*ASSIGNMENT*:
Excluding all pictures, please output the listing exactly.

*DATA FOR THIS TASK*:
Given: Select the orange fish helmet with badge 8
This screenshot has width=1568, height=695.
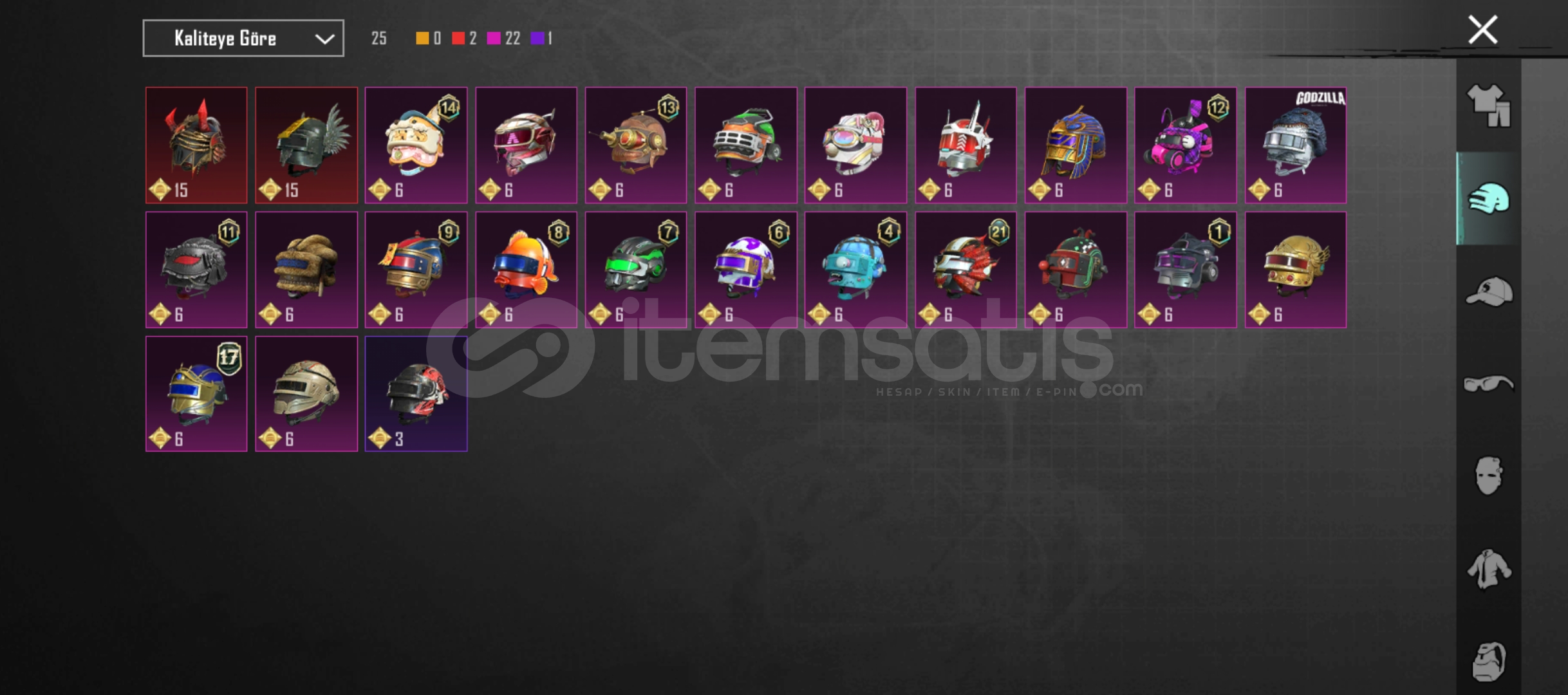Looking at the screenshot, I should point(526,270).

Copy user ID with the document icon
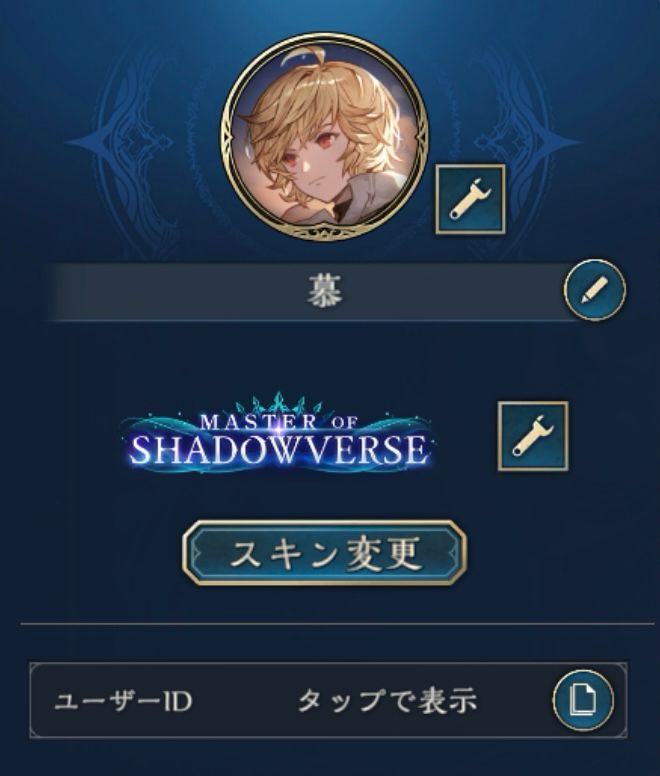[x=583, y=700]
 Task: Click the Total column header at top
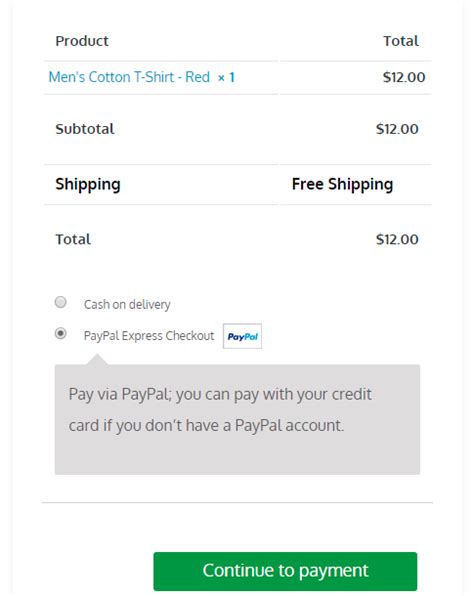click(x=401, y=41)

*THE ANSWER*:
Given: Select the orange fish helmet with badge 8
This screenshot has width=1568, height=695.
Looking at the screenshot, I should point(526,270).

Copy user ID with the document icon
[x=583, y=700]
 Task: Click the Total column header at top
click(x=401, y=41)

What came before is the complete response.